* 正しいゴラク *


 健吾は胃のあたりをなでながら、寝室にあるウッドデスクへ向かっていた。  毎週金曜日の夜は飲み会などの集まりがないと、決まって会社からまっすぐ帰っている。土日は外出することが多いものの、週末の開放的な夜だけは一人の時間にあてたい性分だった。翌週にまで持ち越す企画がないときは、純粋に休日を楽しめる。仕事のことを月曜の朝まで一切忘れたところで、誰も文句は言わない。
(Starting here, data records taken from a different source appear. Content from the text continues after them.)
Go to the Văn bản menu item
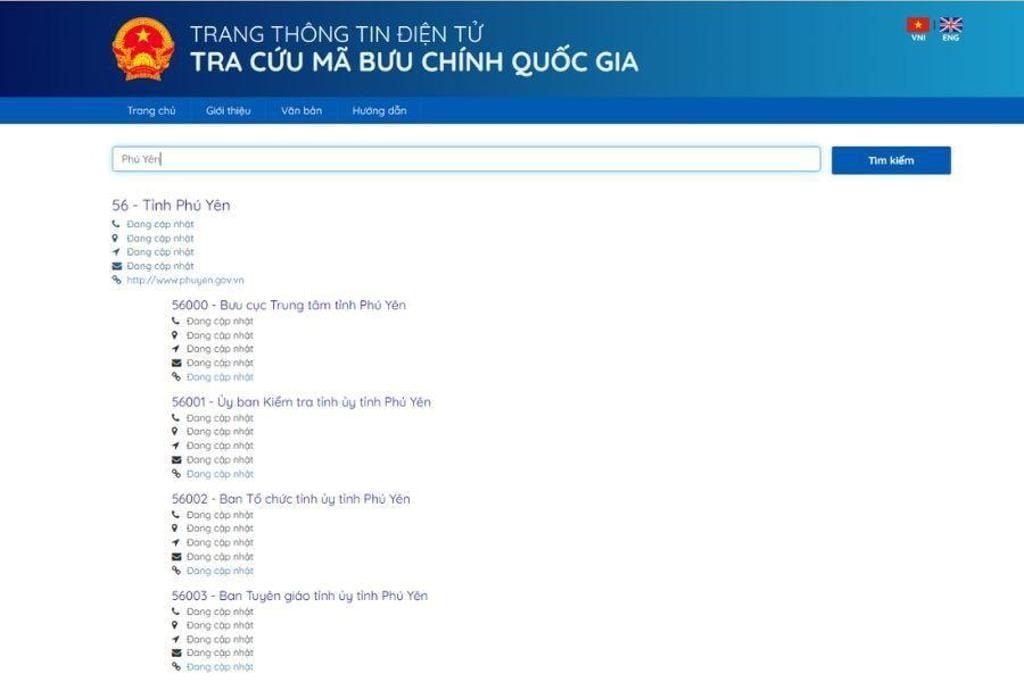Viewport: 1024px width, 682px height. point(301,111)
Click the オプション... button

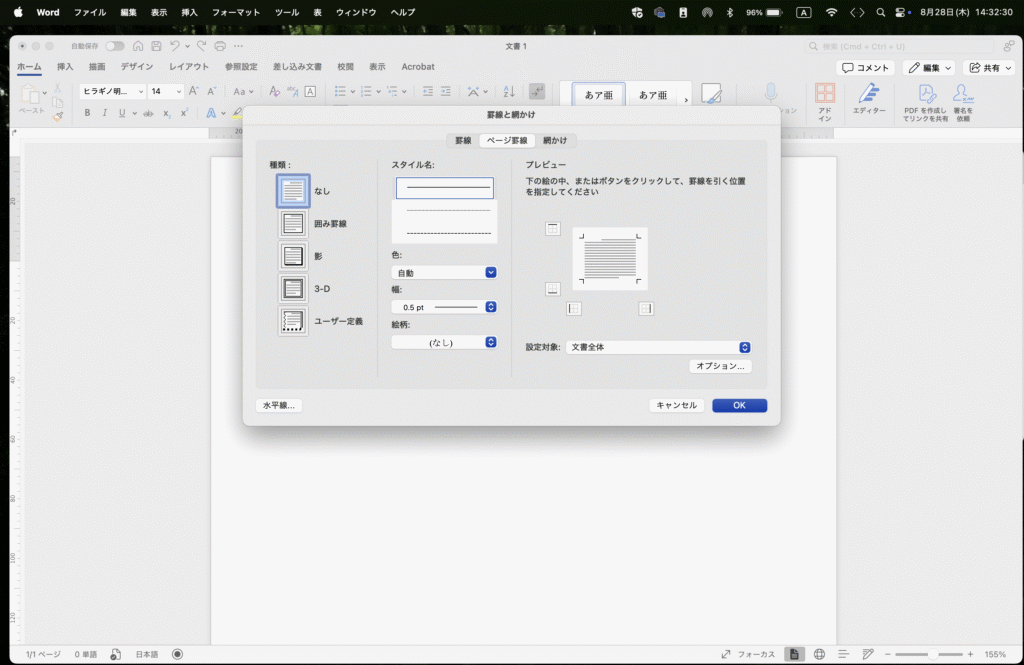point(720,367)
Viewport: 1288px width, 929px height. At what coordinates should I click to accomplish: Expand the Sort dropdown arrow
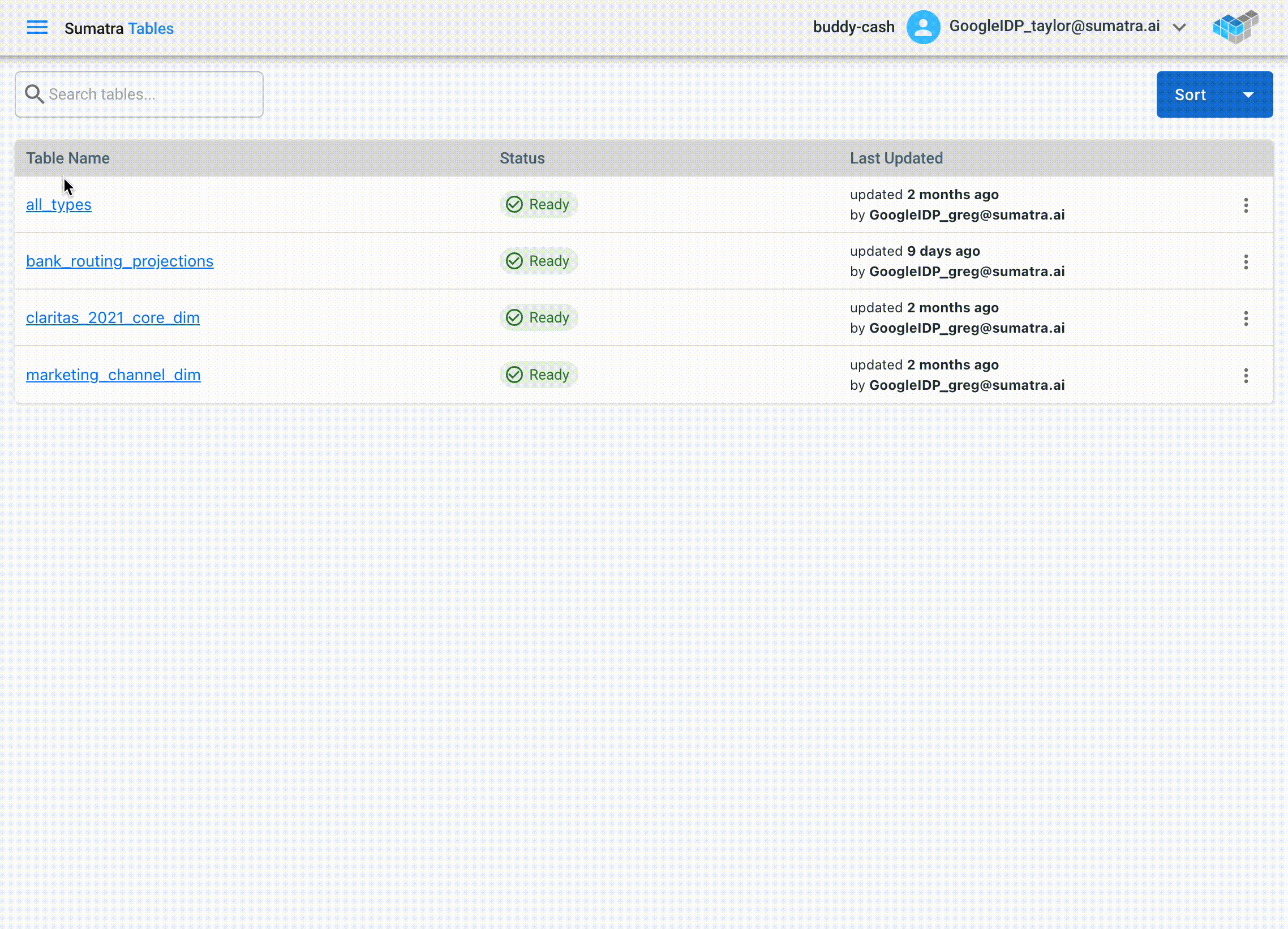pos(1248,95)
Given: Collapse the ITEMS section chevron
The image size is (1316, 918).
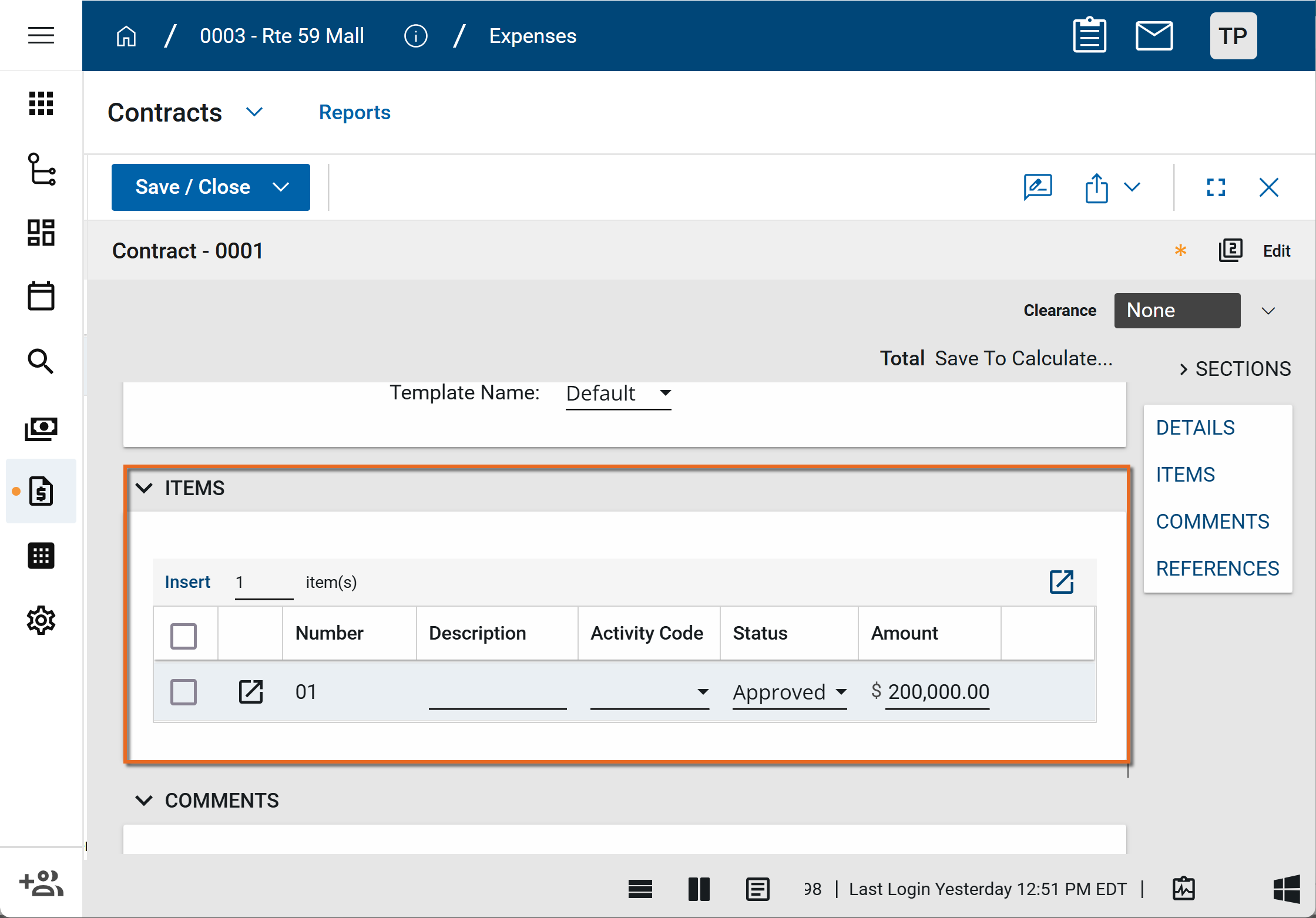Looking at the screenshot, I should [x=144, y=487].
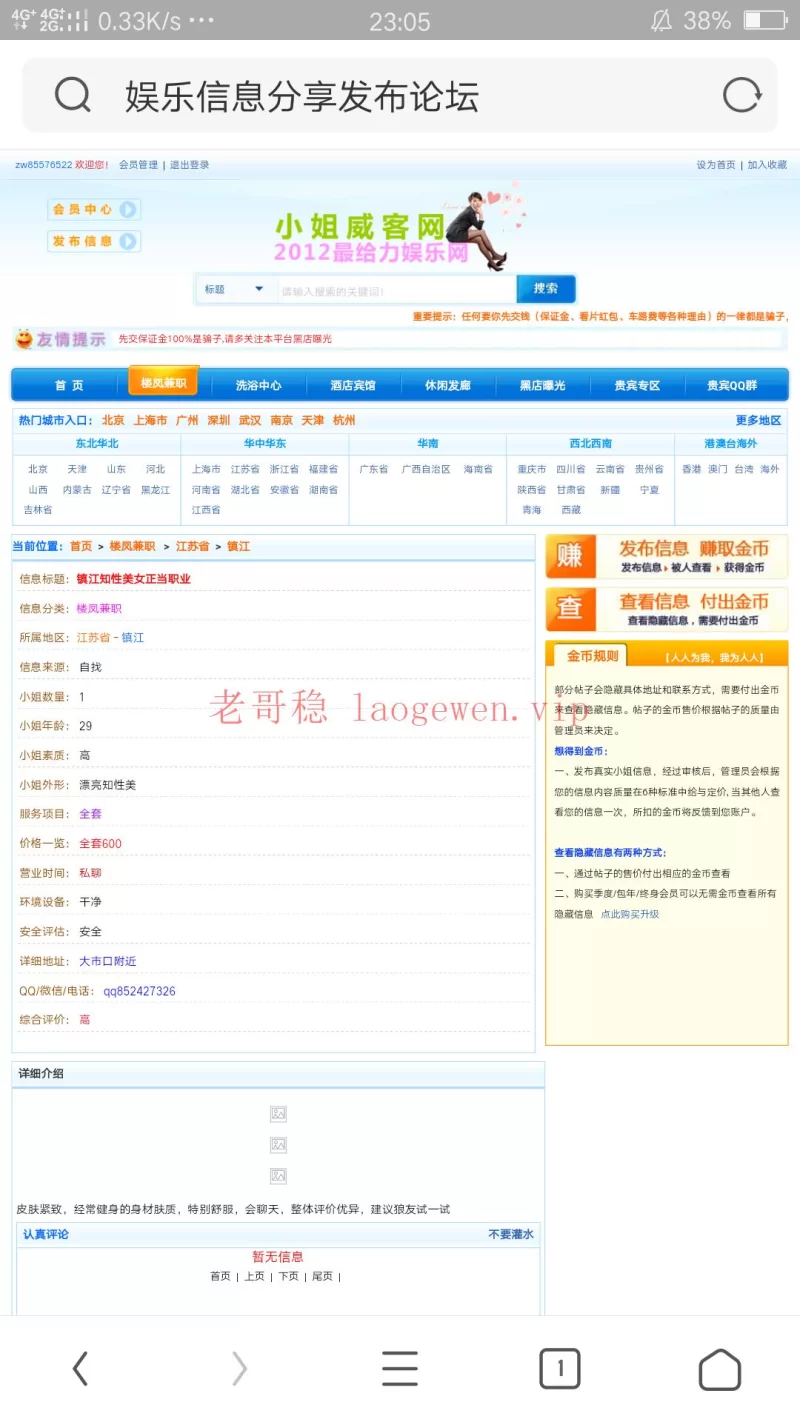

 チェアを引いた健吾が、思い出したようにキッチンへ戻った。取りに戻ったのは眼鏡だ。水を使ったときに跳ね上げた水滴が邪魔ではずしていたものである。仕切りなおしてベッドのある部屋に戻った彼は、銀ぶちの眼鏡をかけた。もう一度チェアに手をかける。軽く引いて、彼は座った。
 空腹がおさまれば、次にすることはストレスの発散だ。金曜の夜は、すべてをスッキリさせてぐっすり就寝したい彼の信条がある。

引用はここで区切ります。